OK, enough talking. The Last Ship has been sailing to New Orleans to go see what’s up with a survivor safe zone. Fifty or so private boats are all clustered there. The Last Ship has been listening in on them and all seems cool. Soooo…. instead of radioing anybody, they send a FAST BOAT. They bring along an Immune prisoner so he can work the very complicated text messaging hangman game. He does, and reveals that the sub is HERE!

READY ON WEAPONS!

The small fleet of private boats blows up.

BATTLE STATIONS!!

TORPEDO INBOUND – Turn hard! Get countermeasures ready!
SECOND TORPEDO!
THIRD TORPEDO!
FOUR FRAKKING TORPEDOES!

Launch countermeasures and, just for good measure, blast the FIVE-INCH a lot!!!

They do. All seems to have worked, except one torpedo reacquires the ship! BRACE FOR IMPACT!!! WERE HIT!!

Commercial break.

OK, we’re “hit,” but not really. It’s totally fine, nothing two guys with firefighting gear can’t handle. Move along.

Just then a call comes in. It’s the main baddie himself.
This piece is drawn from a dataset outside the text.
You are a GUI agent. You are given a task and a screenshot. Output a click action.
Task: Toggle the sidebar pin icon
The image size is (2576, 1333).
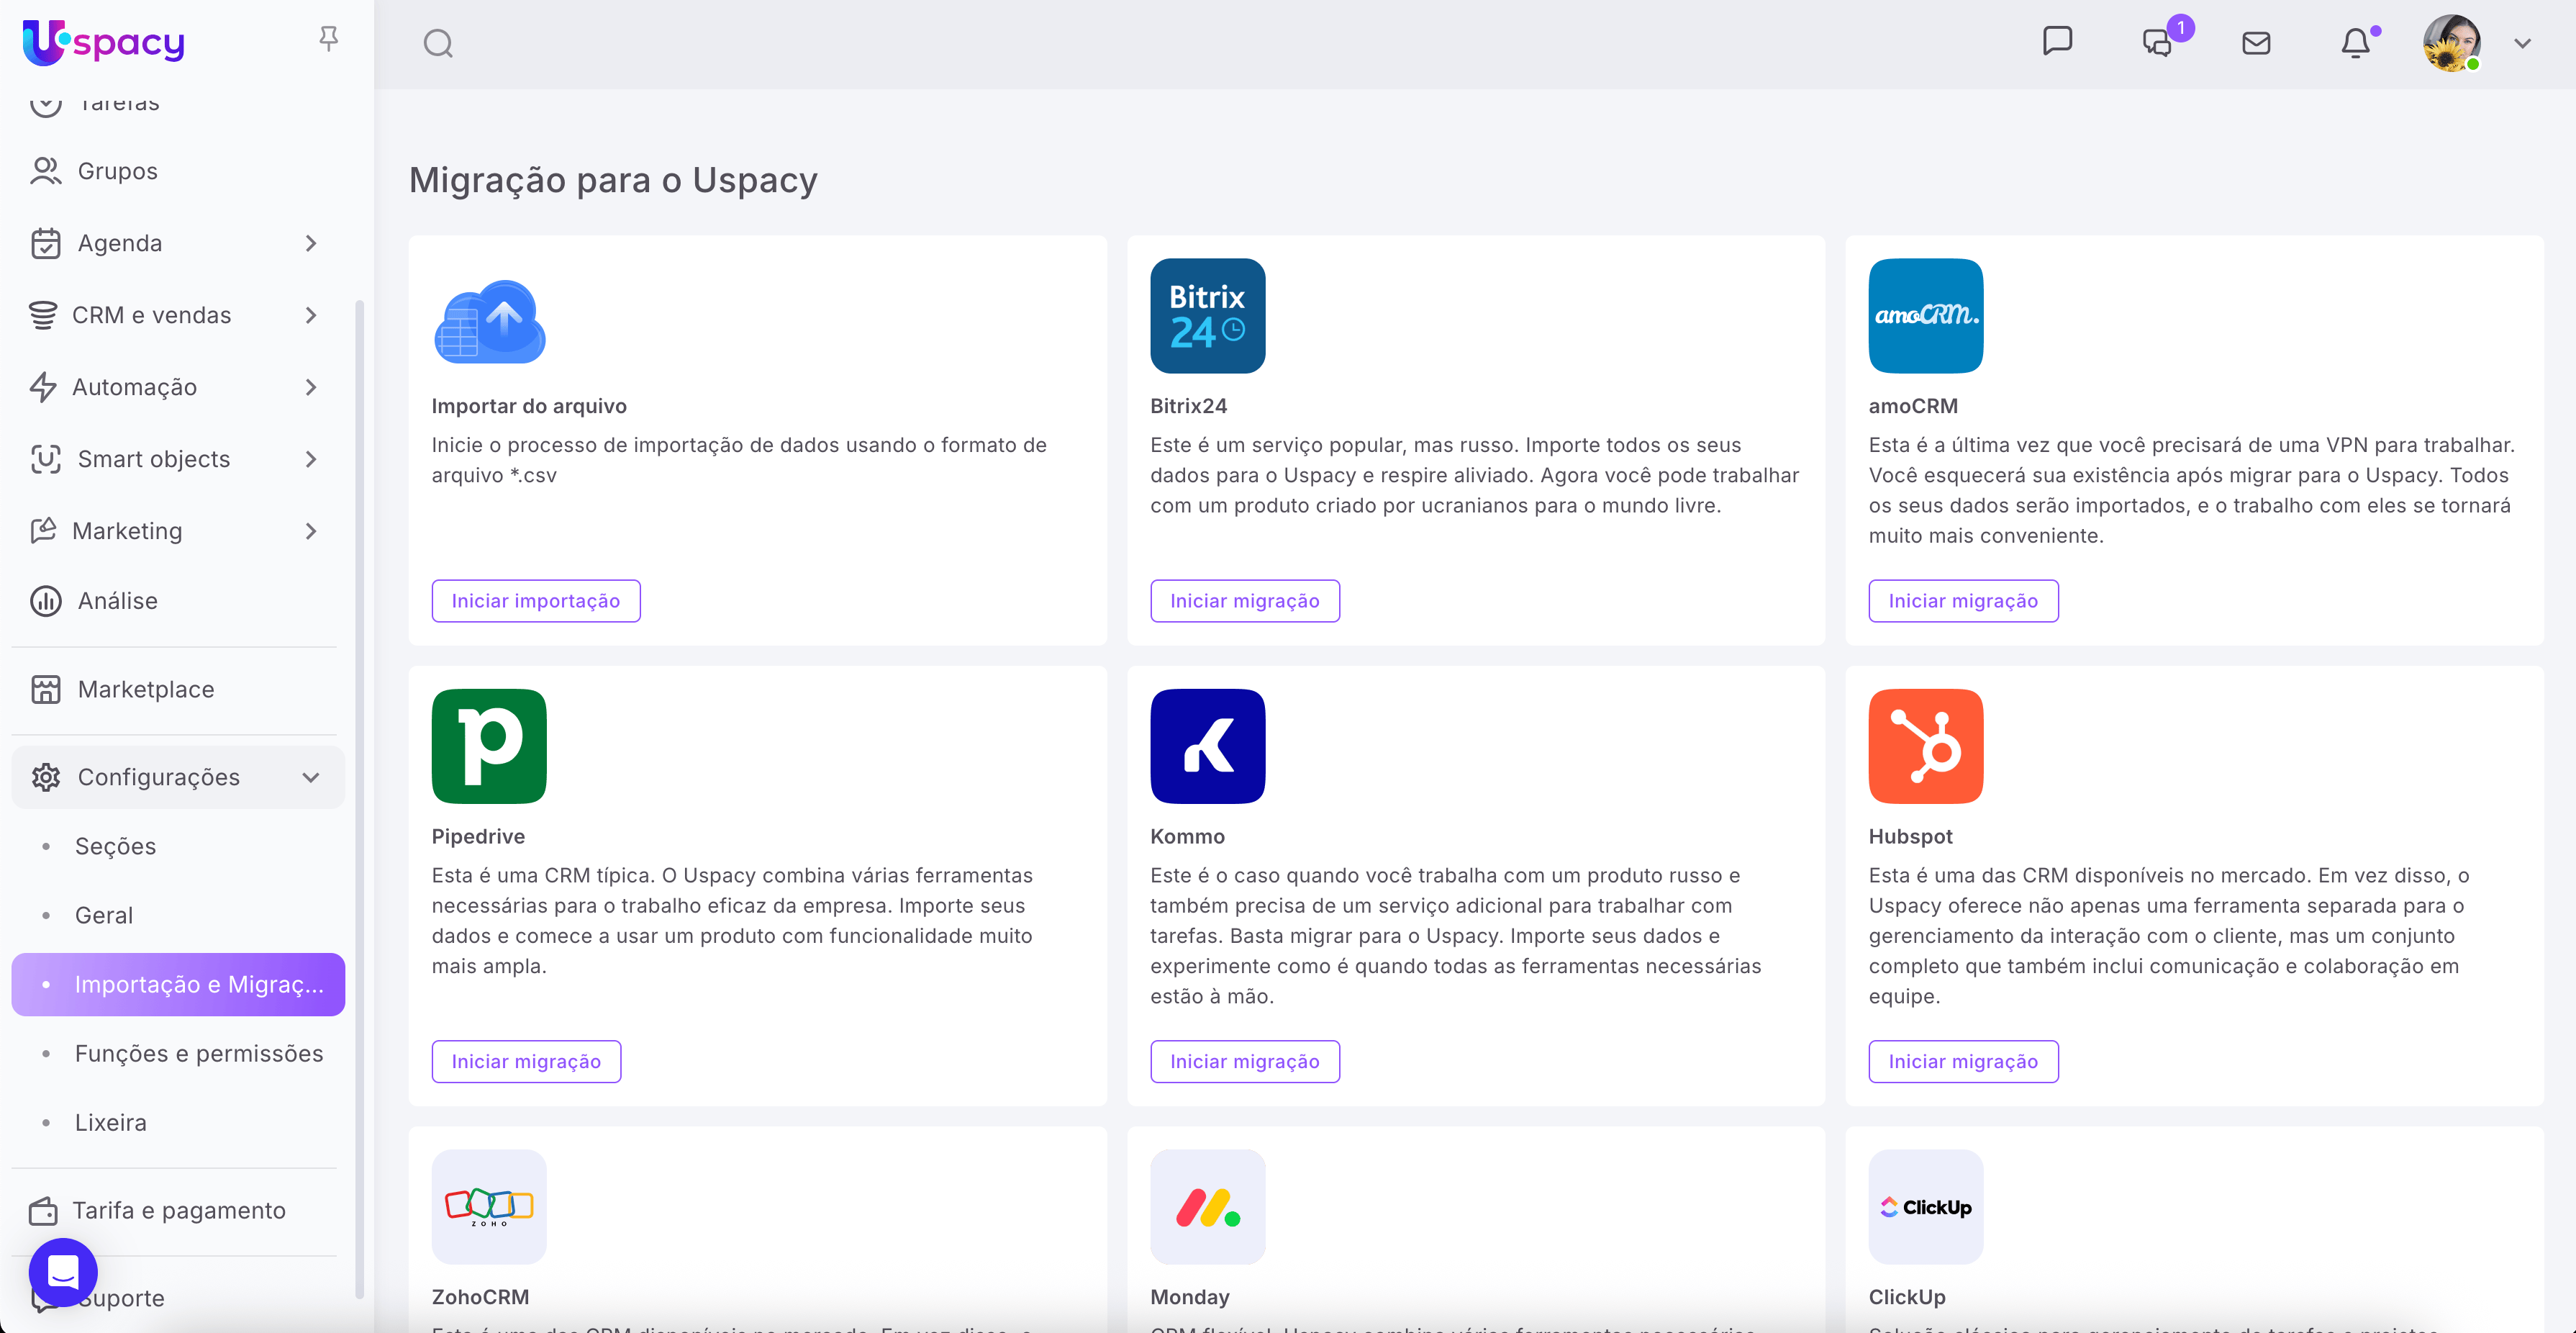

Hello Last Ship, I just fired four torpedoes at you so I could poorly edit a video mashing together your gunshots over the private boat fleet getting blown up so it looks like your dumb asses did it. Ha HA! I shall now rule the world MUHAHAHAHA!

That guy is nuts.

We have the ultimate in contagious curing technology. Let’s go save some folks! But not you, Dr. Red. You gotta get all locked up, you know, for your murder trial. Sorry.

All in all, not a bad ep. It tries the murder mystery kinda thing, which sorta goes well. We got a few minutes of really intense action. That turned out to be mostly for naught, but hey, the FIVE-INCH came out!